Key Phrase Extraction

Keyword extraction is the automated process of extracting the words with the most relevance, and expressions from the input text. It helps summarize the content, and recognizes the main topics.

The key phrase extraction model uses NLP and ML to find insights related to the main points of the text. It understands the unstructured input text, and returns key words and key phrases (KPs).

The KPs consists of subjects and objects that are being talked about in the document. Any modifiers, such as adjectives associated with these subjects and objects, are also included in the output. Confidence scores for each key phrase that signify the confidence about the KP are included. Confidence scores are a value from 0 to 1.

Use Cases

Some business use cases are:

  • Brand monitoring

  • Monitoring market research

  • Competitive market analysis

  • Customer support tickets

  • Employee feedback analysis

  • Customer reviews

  • Email analysis

Supported Features

  • Key phrases

  • Confidence scores

  • Requests support single record and multi-record batches.

Supported Languages for Input Text

  • English
  • Spanish

Examples

Input Text Key Phrases
Red Bull Racing Honda, the four-time Formula-1 World 
Champion team, has chosen Oracle Cloud Infrastructure 
(OCI) as their infrastructure partner. 
Red Bull Racing Honda 0.9997
Oracle Cloud Infrastructure 0.9583
infrastructure partner 0.9583
oci 0.9979
OCI recently added new services to the existing 
compliance program including SOC, HIPAA, and ISO, to enable our customers 
to solve their use cases. We also released new technical papers and 
guidance documents related to Object Storage, the Australian Prudential 
Regulation Authority (APRA), and the Central Bank of Brazil.
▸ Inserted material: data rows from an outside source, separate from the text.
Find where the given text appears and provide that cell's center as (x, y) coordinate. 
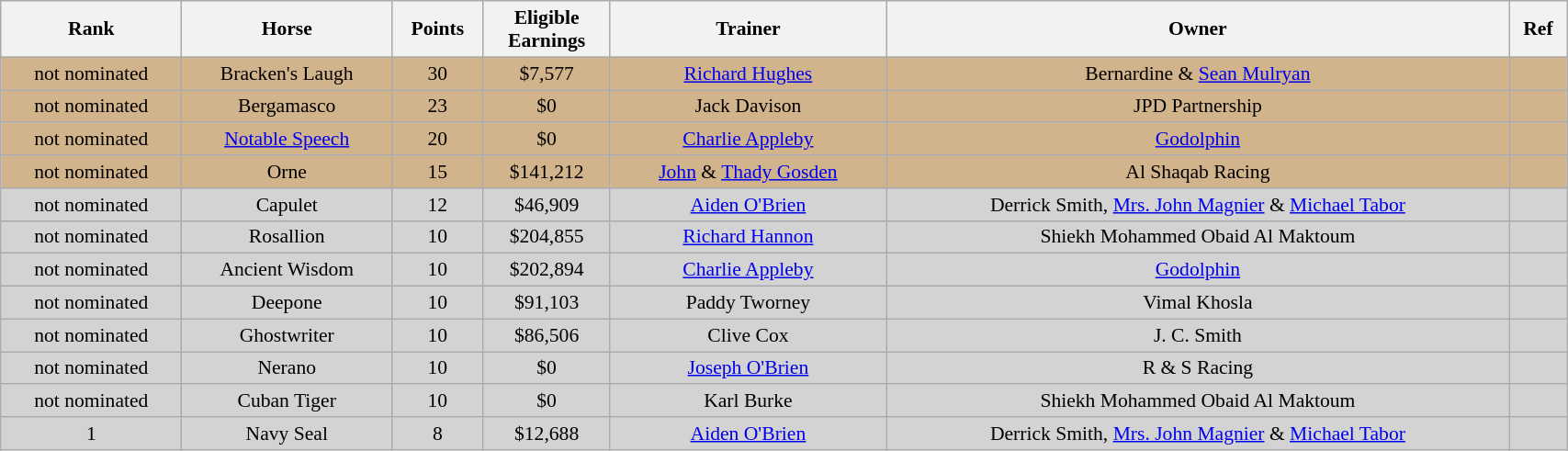
Joseph O'Brien (748, 368)
Richard Hughes (748, 73)
$86,506 (547, 335)
J. C. Smith (1198, 335)
Cuban Tiger (287, 401)
1 (92, 434)
Horse (287, 29)
$202,894 (547, 270)
30 (437, 73)
20 (437, 140)
Bernardine & Sean Mulryan (1198, 73)
Nerano (287, 368)
Clive Cox (748, 335)
Al Shaqab Racing (1198, 172)
Deepone (287, 303)
Bracken's Laugh (287, 73)
Points (437, 29)
R & S Racing (1198, 368)
EligibleEarnings (547, 29)
23 (437, 107)
Bergamasco (287, 107)
$46,909 (547, 205)
Capulet (287, 205)
Richard Hannon (748, 237)
Ref (1538, 29)
Jack Davison (748, 107)
Navy Seal (287, 434)
$7,577 (547, 73)
12 (437, 205)
Paddy Tworney (748, 303)
Orne (287, 172)
Vimal Khosla (1198, 303)
JPD Partnership (1198, 107)
Trainer (748, 29)
Notable Speech (287, 140)
Rank (92, 29)
8 (437, 434)
15 (437, 172)
$91,103 (547, 303)
Karl Burke (748, 401)
$12,688 (547, 434)
$141,212 (547, 172)
Owner (1198, 29)
Rosallion (287, 237)
Ancient Wisdom (287, 270)
Ghostwriter (287, 335)
$204,855 (547, 237)
John & Thady Gosden (748, 172)
Return the [x, y] coordinate for the center point of the cell that contains the specified text.  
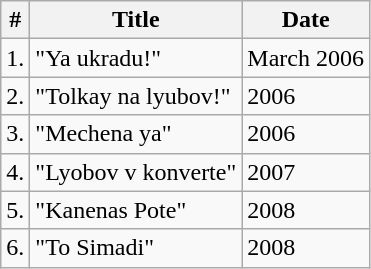
2. [16, 96]
"Mechena ya" [136, 134]
6. [16, 248]
1. [16, 58]
"To Simadi" [136, 248]
2007 [306, 172]
"Lyobov v konverte" [136, 172]
# [16, 20]
5. [16, 210]
Date [306, 20]
Title [136, 20]
4. [16, 172]
"Ya ukradu!" [136, 58]
March 2006 [306, 58]
"Kanenas Pote" [136, 210]
"Tolkay na lyubov!" [136, 96]
3. [16, 134]
From the cell containing the given text, extract its center point as (x, y) coordinate. 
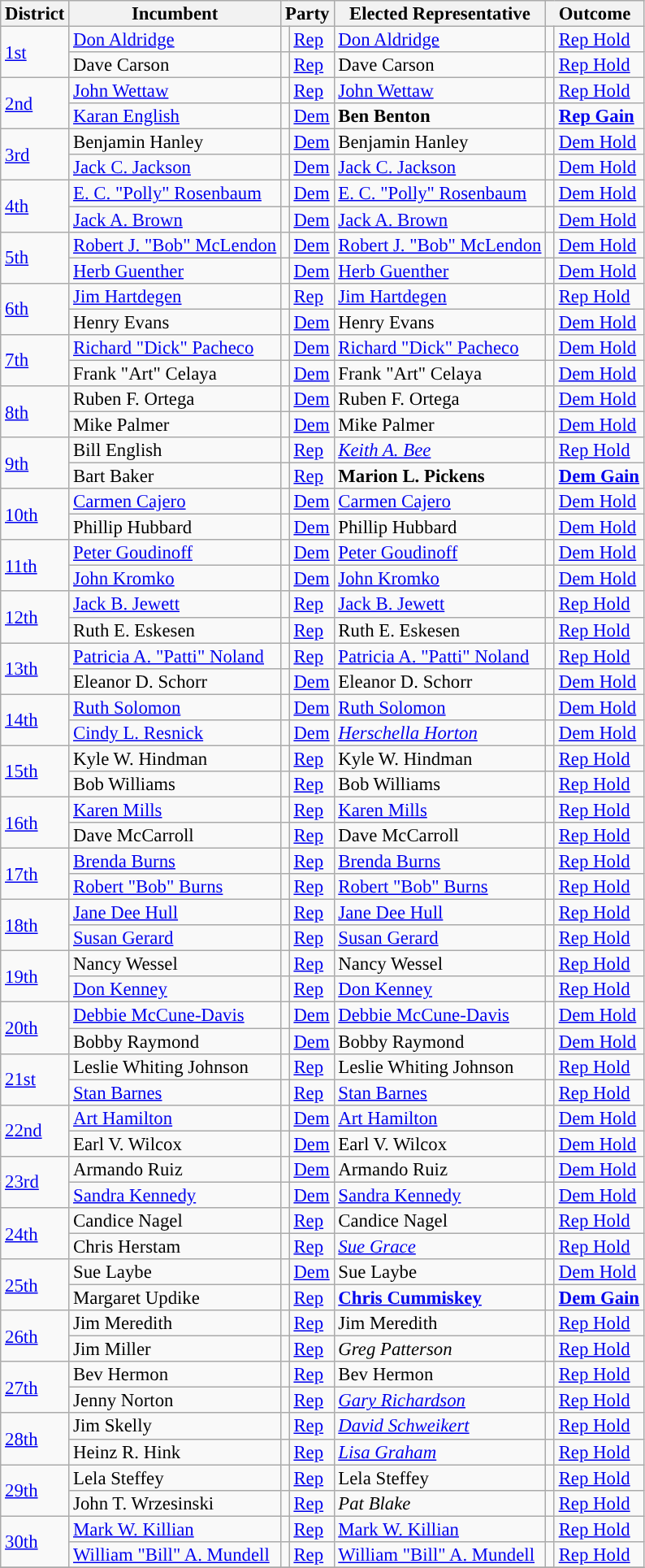
17th (35, 874)
Elected Representative (440, 14)
27th (35, 1386)
David Schweikert (440, 1426)
6th (35, 309)
Keith A. Bee (440, 450)
Sue Grace (440, 1245)
Chris Cummiskey (440, 1297)
Herschella Horton (440, 733)
10th (35, 513)
30th (35, 1540)
20th (35, 1027)
Heinz R. Hink (175, 1451)
19th (35, 976)
Jim Skelly (175, 1426)
Jim Miller (175, 1348)
4th (35, 206)
9th (35, 463)
Gary Richardson (440, 1400)
Karan English (175, 116)
7th (35, 361)
22nd (35, 1129)
Cindy L. Resnick (175, 733)
Jenny Norton (175, 1400)
Ben Benton (440, 116)
26th (35, 1335)
13th (35, 668)
11th (35, 565)
District (35, 14)
16th (35, 822)
1st (35, 52)
21st (35, 1079)
Marion L. Pickens (440, 476)
Bart Baker (175, 476)
Greg Patterson (440, 1348)
Lisa Graham (440, 1451)
29th (35, 1490)
Margaret Updike (175, 1297)
Party (307, 14)
25th (35, 1284)
3rd (35, 154)
2nd (35, 104)
Rep Gain (599, 116)
Outcome (595, 14)
5th (35, 257)
24th (35, 1233)
Incumbent (175, 14)
18th (35, 924)
23rd (35, 1181)
15th (35, 770)
Bill English (175, 450)
12th (35, 617)
8th (35, 411)
John T. Wrzesinski (175, 1502)
14th (35, 720)
28th (35, 1438)
Chris Herstam (175, 1245)
Pat Blake (440, 1502)
From the cell containing the given text, extract its center point as (X, Y) coordinate. 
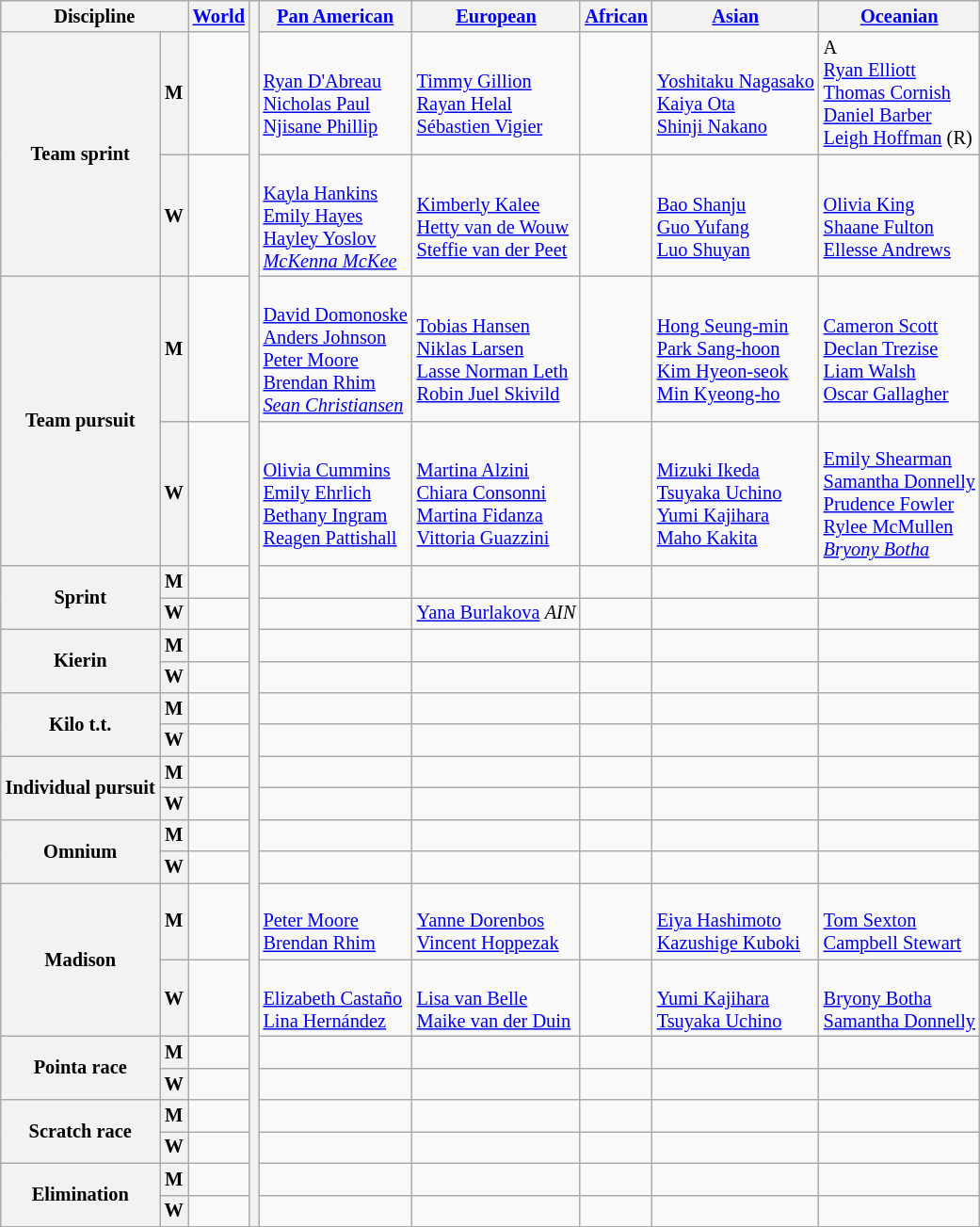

These 
resources help regulated customers better understand how OCI 
supports their regional and industry-specific compliance requirements. 
Not only are we expanding our number of compliance offerings and 
regulatory alignments, we continue to add regions and services at 
a faster rate.
OCI 0.9999
new services 0.9998
existing compliance program 0.9998
including SOC 0.9998
use cases 0.9998
new white papers 0.9998
guidance documents 0.9998
Object Storage 0.9998
Australian Prudential Regulation Authority 0.9998
Central Bank of Brazil 0.9998
regulated customers 0.9998
industry-specific compliance requirements 0.9998
number of compliance offerings 0.9998
regulatory alignments 0.9998
faster rate 0.9998
ISO 0.9992
customers 0.9992
apra 0.9992
resources 0.9992
services 0.8186
HIPPA 0.9979
regions 0.9147

The JSON for the first example is:

Sample Request
POST https://<region-url>/20210101/actions/batchDetectLanguageKeyPhrases
API Request format:
{
  "documents": [
    {
      "key": "doc1",
      "text": "Red Bull Racing Honda, the four-time Formula-1 World Champion team, has chosen Oracle Cloud Infrastructure (OCI) as their infrastructure partner."
    }
  ]
}
Response JSON:
{
    "documents": [
        {
            "key": "1",
            "keyPhrases": [
                {
                    "text": "red bull racing honda",
                    "score": 0.9997546563973576
                },
                {
                    "text": "oracle cloud infrastructure",
                    "score": 0.9997546563973576
                },
                {
                    "text": "infrastructure partner",
                    "score": 0.9997546563973576
                },
                {
                    "text": "oci",
                    "score": 0.9979336625058923
                }
            ],
            "languageCode": "en"
        }
    ],
    "errors": []
}

Limitations

  • Key phrases that are noun phrases with adjective modifiers are identified so words that don't follow this criteria could be ignored.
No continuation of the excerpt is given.